Al margen del carbono, solo el silicio parece capaz de generar un buen andamiaje de enlaces covalentes que lleve a la formación de biomoléculas eficaces. Su similar estructura electrónica hace que ambos elementos tengan propiedades similares. Lo mismo que el carbono, el silicio puede unirse a otros cuatro átomos, incluidos otros de silicio. Sin embargo, el silicio no se percibe como elemento base de una bioquímica alternativa a la del carbono debido, sobre todo, a la debilidad de los enlaces con el silicio y el hidrógeno (Si–Si y Si–H), frente a la fuerza de los enlaces con oxígeno (Si–O), y a su incapacidad para formar enlaces dobles; también tiene consecuencias graves el que no pueda dar lugar a una molécula equivalente al volátil dióxido de carbono (CO2). Sin embargo, el silicio sí que puede auspiciar procesos biológicos… basados en el carbono.
El disolvente de la vida
No se concibe una bioquímica en medio gaseoso ni sólido, aunque estas fases tengan papeles cruciales en la dinámica vital. Y, como medio líquido, el agua se nos presenta con el incontestable currículum de que ya ha demostrado su excelencia para la vida. Creemos entender que es así por sus sorprendentes propiedades físicas y químicas, basadas en su estructura atómica ―aún no bien conocida, por cierto―. La polaridad (cierta separación de cargas eléctricas) de las moléculas de agua hace que estas se asocien mediante “enlaces de hidrógeno”, y esto permite que el agua tenga puntos de fusión y ebullición relativamente altos, de modo que se mantiene líquida en un amplio rango de temperaturas moderadas. Las moléculas dipolares de agua le permiten disolver muchas sustancias de interés biológico, pero también es crucial lo que no disuelven, pues eso promueve procesos tan esenciales para la vida como la formación de las membranas y el plegamiento de las proteínas. Además, el agua no es un mero disolvente inerte, pues su reactividad es fundamental en muchas reacciones bioquímicas.
¿Hay otros medios líquidos que puedan sostener vida? Se han propuesto el amoniaco, ciertos hidrocarburos, el ácido sulfúrico, la sílice, y otros. Aunque para una bioquímica basada en el carbono se ve difícil competir con el agua ―tan abundante, por otra parte, en el universo―, alguna de esas alternativas podría ser de interés cuando las condiciones de presión y temperatura no permiten la existencia de agua líquida. Por otra parte, para que fuera posible una vida basada en el silicio sería fundamental un medio no acuoso, tal vez rico en hidrocarburos o en nitrógeno.
Nos quedamos, por tanto, con el carbono como candidato a principal elemento sustentador de cualquier tipo de vida, mediante una química en medio acuoso, aunque mantengamos, como alternativa muy poco probable, la química del silicio en medios no acuosos.

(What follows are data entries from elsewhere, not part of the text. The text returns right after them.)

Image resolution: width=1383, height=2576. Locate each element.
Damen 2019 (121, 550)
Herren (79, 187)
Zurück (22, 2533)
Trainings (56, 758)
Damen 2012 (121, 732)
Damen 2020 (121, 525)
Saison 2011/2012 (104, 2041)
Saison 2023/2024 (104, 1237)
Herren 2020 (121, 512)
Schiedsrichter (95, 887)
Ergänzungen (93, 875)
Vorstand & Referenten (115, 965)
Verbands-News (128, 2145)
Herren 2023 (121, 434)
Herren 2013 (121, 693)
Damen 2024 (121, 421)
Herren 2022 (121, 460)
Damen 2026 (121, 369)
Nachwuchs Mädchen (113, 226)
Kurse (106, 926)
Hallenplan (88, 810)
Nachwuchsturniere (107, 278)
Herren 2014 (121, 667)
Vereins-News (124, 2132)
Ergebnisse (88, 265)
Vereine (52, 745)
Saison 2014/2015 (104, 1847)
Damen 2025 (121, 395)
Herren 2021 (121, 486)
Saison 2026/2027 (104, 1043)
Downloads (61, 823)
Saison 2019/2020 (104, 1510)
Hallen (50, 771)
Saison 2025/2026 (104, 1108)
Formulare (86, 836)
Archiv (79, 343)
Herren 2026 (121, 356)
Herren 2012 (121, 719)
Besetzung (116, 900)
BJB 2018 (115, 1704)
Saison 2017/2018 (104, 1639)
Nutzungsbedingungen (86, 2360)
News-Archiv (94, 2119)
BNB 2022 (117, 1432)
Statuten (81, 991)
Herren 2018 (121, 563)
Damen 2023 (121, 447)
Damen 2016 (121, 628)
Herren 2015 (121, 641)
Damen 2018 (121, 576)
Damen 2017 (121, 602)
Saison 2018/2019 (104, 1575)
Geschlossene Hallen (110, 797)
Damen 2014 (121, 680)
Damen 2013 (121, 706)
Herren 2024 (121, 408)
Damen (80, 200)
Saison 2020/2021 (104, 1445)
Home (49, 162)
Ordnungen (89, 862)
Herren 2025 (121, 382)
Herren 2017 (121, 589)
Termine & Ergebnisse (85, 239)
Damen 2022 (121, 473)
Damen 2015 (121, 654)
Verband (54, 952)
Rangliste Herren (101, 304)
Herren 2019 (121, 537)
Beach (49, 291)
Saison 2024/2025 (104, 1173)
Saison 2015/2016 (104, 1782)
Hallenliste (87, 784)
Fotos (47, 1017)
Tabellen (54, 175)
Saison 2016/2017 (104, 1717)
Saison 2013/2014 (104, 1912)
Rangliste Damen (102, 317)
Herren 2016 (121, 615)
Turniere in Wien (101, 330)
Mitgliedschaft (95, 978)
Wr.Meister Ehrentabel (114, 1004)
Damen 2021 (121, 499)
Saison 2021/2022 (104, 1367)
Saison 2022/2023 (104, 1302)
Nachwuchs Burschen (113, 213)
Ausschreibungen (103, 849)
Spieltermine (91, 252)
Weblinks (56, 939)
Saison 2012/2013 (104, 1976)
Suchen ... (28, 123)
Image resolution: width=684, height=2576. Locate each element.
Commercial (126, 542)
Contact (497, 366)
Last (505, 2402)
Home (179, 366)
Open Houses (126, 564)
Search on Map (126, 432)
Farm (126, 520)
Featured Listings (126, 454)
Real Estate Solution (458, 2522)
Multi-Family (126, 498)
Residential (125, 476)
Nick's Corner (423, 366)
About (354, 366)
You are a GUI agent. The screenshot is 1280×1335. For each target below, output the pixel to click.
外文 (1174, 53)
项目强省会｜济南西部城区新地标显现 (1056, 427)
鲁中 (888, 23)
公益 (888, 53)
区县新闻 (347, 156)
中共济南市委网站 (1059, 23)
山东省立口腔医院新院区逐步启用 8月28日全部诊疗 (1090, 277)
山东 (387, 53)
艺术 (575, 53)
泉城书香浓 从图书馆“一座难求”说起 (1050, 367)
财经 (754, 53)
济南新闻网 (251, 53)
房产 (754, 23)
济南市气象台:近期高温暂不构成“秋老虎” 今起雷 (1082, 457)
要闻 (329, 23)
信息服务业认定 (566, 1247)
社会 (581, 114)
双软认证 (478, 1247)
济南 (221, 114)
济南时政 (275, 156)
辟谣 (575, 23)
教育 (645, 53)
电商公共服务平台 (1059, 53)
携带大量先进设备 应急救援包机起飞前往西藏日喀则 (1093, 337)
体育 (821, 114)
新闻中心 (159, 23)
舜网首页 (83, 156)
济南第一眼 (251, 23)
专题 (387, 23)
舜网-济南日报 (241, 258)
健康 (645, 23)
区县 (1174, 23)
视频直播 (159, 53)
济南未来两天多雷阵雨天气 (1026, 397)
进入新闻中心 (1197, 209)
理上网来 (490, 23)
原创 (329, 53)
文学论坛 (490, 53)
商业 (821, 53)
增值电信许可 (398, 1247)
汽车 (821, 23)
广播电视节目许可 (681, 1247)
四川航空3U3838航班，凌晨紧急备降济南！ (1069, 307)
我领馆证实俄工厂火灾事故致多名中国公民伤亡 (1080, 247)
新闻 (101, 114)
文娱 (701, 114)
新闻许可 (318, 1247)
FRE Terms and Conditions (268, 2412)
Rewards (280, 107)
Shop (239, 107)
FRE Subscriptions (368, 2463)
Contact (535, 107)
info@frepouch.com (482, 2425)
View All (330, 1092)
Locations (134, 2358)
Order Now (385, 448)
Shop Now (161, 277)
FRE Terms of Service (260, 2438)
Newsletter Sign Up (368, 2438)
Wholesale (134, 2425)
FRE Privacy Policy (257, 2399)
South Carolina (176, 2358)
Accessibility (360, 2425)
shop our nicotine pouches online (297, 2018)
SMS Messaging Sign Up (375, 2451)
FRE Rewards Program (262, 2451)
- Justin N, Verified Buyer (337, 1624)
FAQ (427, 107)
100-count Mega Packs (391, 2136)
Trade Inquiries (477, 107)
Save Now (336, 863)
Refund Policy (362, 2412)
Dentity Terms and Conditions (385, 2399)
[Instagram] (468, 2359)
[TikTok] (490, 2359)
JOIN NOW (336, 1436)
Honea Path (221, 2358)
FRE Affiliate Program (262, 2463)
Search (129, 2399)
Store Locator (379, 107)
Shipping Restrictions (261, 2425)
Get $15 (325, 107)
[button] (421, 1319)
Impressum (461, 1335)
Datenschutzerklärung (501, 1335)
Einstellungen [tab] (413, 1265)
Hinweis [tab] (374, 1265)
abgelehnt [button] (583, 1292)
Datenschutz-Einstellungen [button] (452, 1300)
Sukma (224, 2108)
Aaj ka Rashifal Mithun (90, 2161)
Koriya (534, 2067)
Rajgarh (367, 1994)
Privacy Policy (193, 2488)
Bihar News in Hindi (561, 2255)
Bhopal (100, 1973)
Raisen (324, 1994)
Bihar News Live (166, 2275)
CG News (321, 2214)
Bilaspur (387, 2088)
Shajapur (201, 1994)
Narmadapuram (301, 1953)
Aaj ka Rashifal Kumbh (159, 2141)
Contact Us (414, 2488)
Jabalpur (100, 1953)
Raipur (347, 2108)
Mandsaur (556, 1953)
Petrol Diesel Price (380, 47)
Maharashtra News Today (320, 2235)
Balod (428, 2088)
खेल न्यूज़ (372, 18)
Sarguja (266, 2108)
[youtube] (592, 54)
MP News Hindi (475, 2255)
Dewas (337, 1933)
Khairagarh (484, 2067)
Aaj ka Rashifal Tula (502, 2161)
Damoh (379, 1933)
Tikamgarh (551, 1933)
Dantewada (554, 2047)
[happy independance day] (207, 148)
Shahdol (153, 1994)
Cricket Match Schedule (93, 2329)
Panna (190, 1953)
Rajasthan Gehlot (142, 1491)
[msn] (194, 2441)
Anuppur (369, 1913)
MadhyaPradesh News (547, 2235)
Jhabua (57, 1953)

Agua y compuestos orgánicos: si miramos por el universo, se encuentran por doquier. El mayor problema puede ser que el agua abunda, sí, pero más que en forma líquida, como vapor o hielo (este, sobre todo, en sus dos formas de hielo amorfo). Esto ha conducido a que se persiga el agua líquida como el compuesto más limitante para el desarrollo de la vida. La NASA tiene como divisa en su búsqueda de vida extraterrestre la de “sigue el agua”. Sin embargo, debe quedar claro que el agua, aunque sea necesaria para la vida, no es suficiente, por lo que no sirve como biomarcador. ¿Qué más se necesita? ¿hay lugares y condiciones que hagan probable la aparición de la vida? Para responder a estas preguntas deberíamos saber cómo se origina la vida.
El origen de la vida
Solo tenemos noticia de un origen de la vida, el de la terrestre. Pero, por desgracia, aunque los avances en este campo son extraordinarios, seguimos con muchas incertidumbres, y seguramente nunca sabremos con seguridad cómo surgieron los primeros organismos. Lo que buscamos es nada más ―y nada menos― que una hipótesis explicativa potente, coherente con la vida actual y con las condiciones de la Tierra primitiva. Los datos fósiles sitúan la aparición de la vida hace al menos unos 3.800 millones de años, en una Tierra relativamente tranquila tras su origen hace 4.570 millones de años, que había soportado una época de intenso bombardeo de asteroides y cometas. Estos cuerpos, sin embargo, seguirían aportando mucha agua y compuestos de interés prebiótico.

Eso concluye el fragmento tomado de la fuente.